Writer Kelly Marcel, who wrote or co-wrote the previous Venom picture, makes her feature directorial debut here. Not surprisingly, then, The Last Dance feels like a thematic continuation, with the film building toward a finale that is far less open-ended than most blockbusters. There is also a noticeable melancholy that starts to weave through The Last Dance, despite the usual amounts of slapstick silliness and Eddie and Venom’s smart-aleck banter.

By now, audiences know what to expect from these two characters, with Eddie eternally frustrated by Venom’s impulsive, violent behaviour, and Hardy again attacks his dual role with comic abandon. But even if Eddie and Venom’s odd-couple shtick has grown familiar, Marcel injects enough surprisingly sweet moments that it’s clear that she and Hardy, who also worked on the story, are invested in this bizarre, unexpectedly touching bromance.

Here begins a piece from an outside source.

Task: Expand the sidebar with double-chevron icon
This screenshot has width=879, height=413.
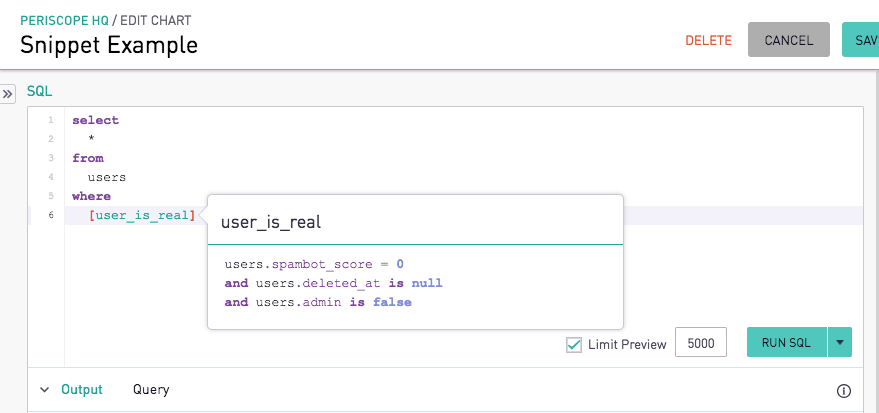Action: pyautogui.click(x=7, y=94)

Unfortunately, the plot has not enjoyed the same amount of care. The Last Dance is simply the latest superhero flick in which a boringly indestructible enemy seeks to rule the universe, leading to a typically overblown third-act showdown. Likewise, this sequel’s new supporting characters are unoriginal types, including Chiwetel Ejiofor as Strickland, a gruff US general determined to eliminate Eddie and Venom. Juno Temple plays Teddy, a conscientious scientist who believes symbiotes should be studied, not killed. She is saddled with a tritely tragic backstory that is awkwardly shoehorned into the action-packed ending, but the hoped-for emotional wallop never develops.

What has made this franchise refreshing is its irreverence, and a refusal to be squeaky-clean family entertainment in the same vein as the Marvel Cinematic Universe. (With Disney owning many of the starriest Marvel properties, Sony has adapted lesser secondary characters it controls, such as Venom, Morbius and Madame Web.) Venom‘s rude humour, edgier tone and cartoon-like mayhem were never particularly sophisticated, but Hardy’s madcap gusto gives that film and its sequels a combustible energy. In addition, Eddie’s growing fondness for this uncouth symbiote opened the door to an appealing sentimentality once these two outcasts formed a de facto family.

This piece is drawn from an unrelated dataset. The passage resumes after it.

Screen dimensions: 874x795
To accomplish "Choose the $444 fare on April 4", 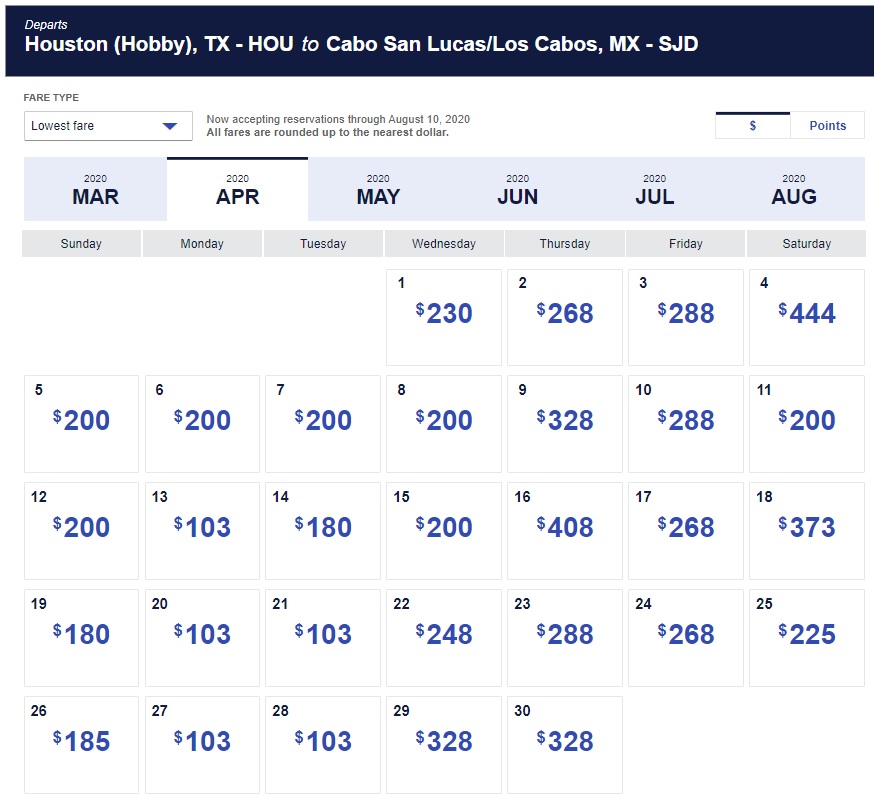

The Last Dance demonstrates how that mixture of sassy and earnest can be fun, but both the tepid action scenes and mediocre plot twists suggest that this trilogy is probably ending at the right time. The Venom effects are still nicely rendered, but the punchlines are a little shopworn, although this franchise’s penchant for truly bonkers sequences has not diminished. (A dance sequence set in Las Vegas is so superfluous that it’s almost endearing.) Eddie and Venom remain feisty company but, as they hit the road for this final chapter, it is soon apparent that they don’t really have anywhere else to go.

Production companies: Arad Productions, Matt Tolmach Productions, Pascal Pictures, Marcel Hardy

Worldwide distribution: Sony

Producers: Avi Arad, Matt Tolmach, Amy Pascal, Kelly Marcel, Tom Hardy, Hutch Parker

Screenplay: Kelly Marcel, story by Tom Hardy & Kelly Marcel, based on the Marvel Comics

Cinematography: Fabian Wagner

Production design: Chris Lowe

Editing: Mark Sanger

Music: Dan Deacon

Main cast: Tom Hardy, Chiwetel Ejiofor, Juno Temple, Rhys Ifans, Stephen Graham, Peggy Lu, Clark Backo, Alanna Ubach

Conclusion

The final chapter of the Venom franchise brings back the duo of Eddie and Venom, played by Tom Hardy, as they go on the run and face off against a new villain. The film has its moments of entertainment, but is ultimately characterised by a slapdash script and predictable genre elements. Will the trilogy end on a high note or will it struggle to match the success of the previous films?